FSA warns penny share customers

The Financial Services Authority (FSA) is taking action against penny share dealers after finding that older people are being targeted with high pressure sales tactics.  

So far this year, the FSA has ordered eleven firms out of the penny share market until they overhaul their business model and prove they no longer pose a risk to consumers. Six of those firms have now ceased trading completely.

Lesley Titcomb, director, small firms and contact division said:

"It is totally unacceptable to have consumers pressurised into buying shares. It is all the more disturbing when the risks of those shares have not been set out clearly.

"Our intensive supervision is setting high standards for firms to meet, and the warning to any such firm which has yet to receive a visit from us is that they should get their house in order.

"Quite simply, if firms do not treat their customers fairly, they will not be operating in the market."

The work found that certain stockbrokers targeted people who already own shares, usually people over the age of 50 years, some of whom may have acquired a few shares through privatisations. In some cases the brokers were paid commission to sell a particular share which was then aggressively marketed to consumers regardless of whether or not it was suitable for them.

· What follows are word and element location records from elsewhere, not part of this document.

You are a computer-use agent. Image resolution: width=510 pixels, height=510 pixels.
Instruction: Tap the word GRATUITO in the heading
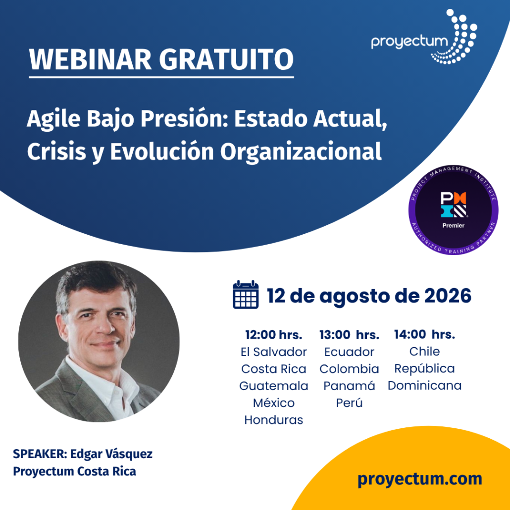click(226, 59)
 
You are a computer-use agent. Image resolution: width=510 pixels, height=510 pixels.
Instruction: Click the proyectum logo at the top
click(424, 37)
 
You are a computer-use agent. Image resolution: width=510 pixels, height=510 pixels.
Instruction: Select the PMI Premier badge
click(454, 210)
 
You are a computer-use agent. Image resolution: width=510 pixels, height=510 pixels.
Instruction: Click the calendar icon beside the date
click(246, 295)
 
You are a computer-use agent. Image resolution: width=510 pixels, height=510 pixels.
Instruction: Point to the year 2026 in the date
click(448, 296)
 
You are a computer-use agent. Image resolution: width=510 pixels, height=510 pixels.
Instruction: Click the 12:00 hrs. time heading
click(273, 335)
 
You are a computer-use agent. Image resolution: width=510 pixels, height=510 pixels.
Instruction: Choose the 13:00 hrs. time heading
click(349, 335)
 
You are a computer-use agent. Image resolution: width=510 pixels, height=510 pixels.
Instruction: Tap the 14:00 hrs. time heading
click(424, 334)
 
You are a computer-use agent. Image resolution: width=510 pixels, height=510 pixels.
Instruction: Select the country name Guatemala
click(273, 386)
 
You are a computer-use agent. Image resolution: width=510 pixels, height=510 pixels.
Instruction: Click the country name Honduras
click(273, 420)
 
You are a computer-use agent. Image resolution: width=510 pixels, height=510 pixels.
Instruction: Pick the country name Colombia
click(349, 369)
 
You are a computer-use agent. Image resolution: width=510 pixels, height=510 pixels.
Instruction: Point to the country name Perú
click(349, 403)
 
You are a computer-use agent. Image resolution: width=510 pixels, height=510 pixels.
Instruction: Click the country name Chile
click(424, 352)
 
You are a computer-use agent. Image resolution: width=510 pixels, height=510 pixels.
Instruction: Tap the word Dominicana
click(424, 385)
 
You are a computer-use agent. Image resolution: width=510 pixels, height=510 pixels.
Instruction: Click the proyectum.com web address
click(419, 479)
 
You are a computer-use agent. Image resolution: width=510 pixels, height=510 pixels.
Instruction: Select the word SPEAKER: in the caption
click(40, 454)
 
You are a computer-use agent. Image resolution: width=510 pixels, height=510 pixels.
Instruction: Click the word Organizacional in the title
click(301, 152)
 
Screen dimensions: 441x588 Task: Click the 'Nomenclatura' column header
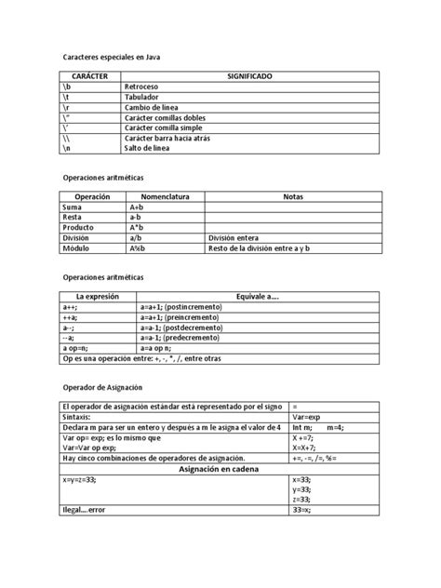click(165, 197)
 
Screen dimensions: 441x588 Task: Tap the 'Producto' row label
click(78, 227)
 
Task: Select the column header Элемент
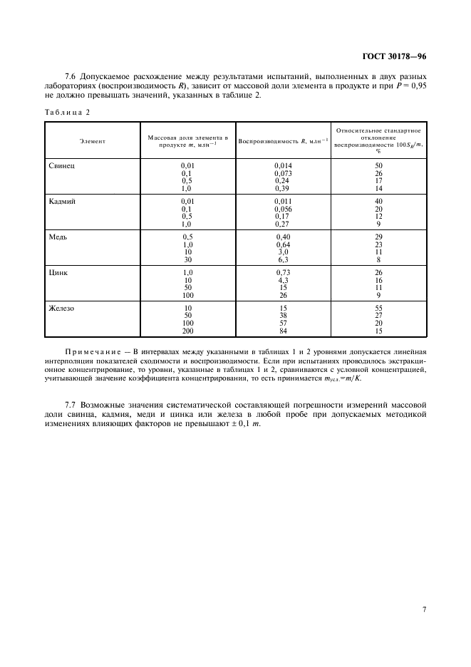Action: click(93, 140)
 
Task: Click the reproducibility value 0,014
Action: click(284, 165)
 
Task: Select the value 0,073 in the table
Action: click(284, 172)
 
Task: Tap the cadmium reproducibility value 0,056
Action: click(284, 209)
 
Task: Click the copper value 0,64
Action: click(284, 244)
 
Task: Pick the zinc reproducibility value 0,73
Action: click(284, 272)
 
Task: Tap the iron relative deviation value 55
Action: click(378, 308)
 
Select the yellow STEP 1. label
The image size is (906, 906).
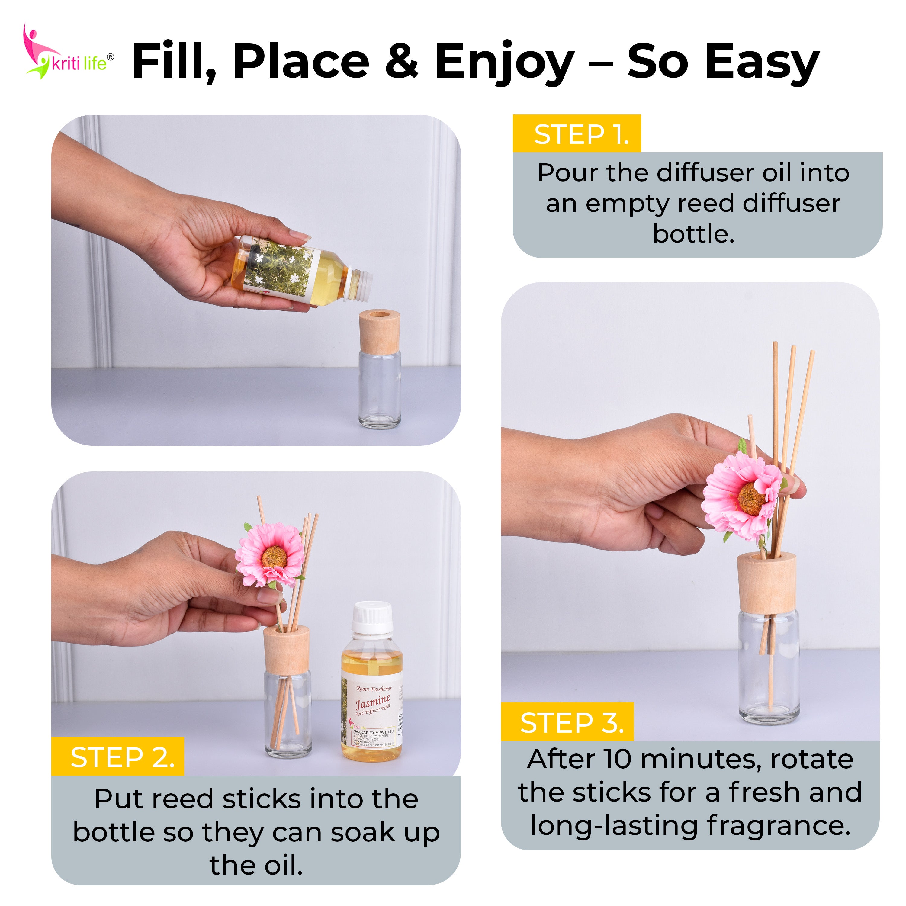pyautogui.click(x=577, y=135)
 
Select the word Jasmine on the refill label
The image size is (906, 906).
pyautogui.click(x=372, y=702)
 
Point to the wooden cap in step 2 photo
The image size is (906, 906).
pyautogui.click(x=286, y=650)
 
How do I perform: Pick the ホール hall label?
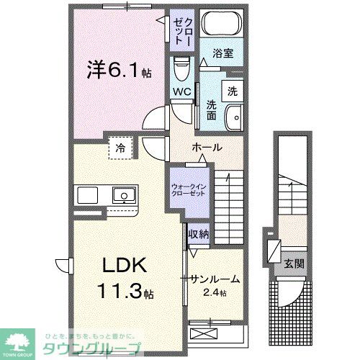pos(206,148)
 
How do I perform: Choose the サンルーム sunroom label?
pos(214,279)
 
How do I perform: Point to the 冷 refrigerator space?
pos(120,148)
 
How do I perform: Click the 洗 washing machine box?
pos(232,91)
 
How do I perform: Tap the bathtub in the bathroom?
pos(221,24)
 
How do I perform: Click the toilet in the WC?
pos(181,71)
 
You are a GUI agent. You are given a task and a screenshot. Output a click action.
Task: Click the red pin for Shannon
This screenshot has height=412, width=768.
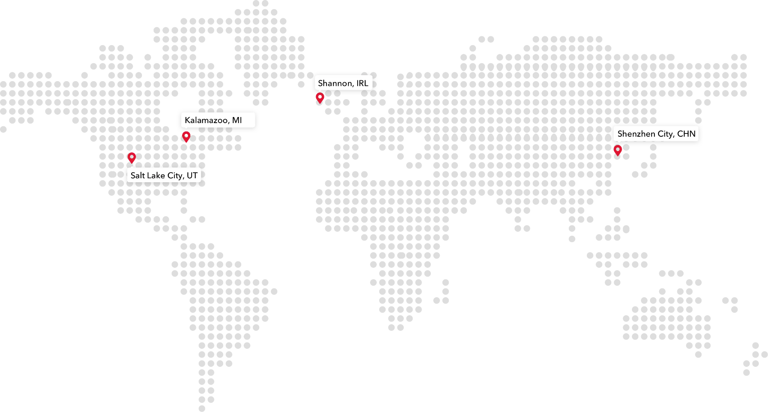point(320,98)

Consumers who are thinking of buying penny shares are reminded of four simple measures to help protect themselves:

  • Challenge the advice a broker gives you. Ask why a particular share is suitable for your particular circumstances
  • Research and verify that advice
  • Make sure you know the risks attached to the shares
  • Ask what commission the broker will get for arranging the sale

The work will continue into the autumn and the sales practices of Contracts for Difference (CFDs) will also be part of the focus. CFDs are investments which allow people to speculate on the movement of share prices.  They are extremely complex, and investors could lose more than their original stake. 

The FSA will not hesitate to refer firms and their senior management to enforcement if unacceptable practices are found.

Notes for editors

  1. Penny shares are investments with a low market price and not traded on the main stock exchange. They are very high risk and difficult to sell on.
  2. Contracts for Differences (CFDs) are very high risk products where customers are invited to speculate on whether the price of a share or investment will go up or down.
  3. Consumer information on penny shares can be found on the moneymadeclear website.
  4. The FSA regulates the financial services industry and has four objectives under the Financial Services and Markets Act 2000: maintaining market confidence; promoting public understanding of the financial system; securing the appropriate degree of protection for consumers; and fighting financial crime.
  5. The FSA aims to promote efficient, orderly and fair markets, help retail consumers achieve a fair deal and improve its business capability and effectiveness.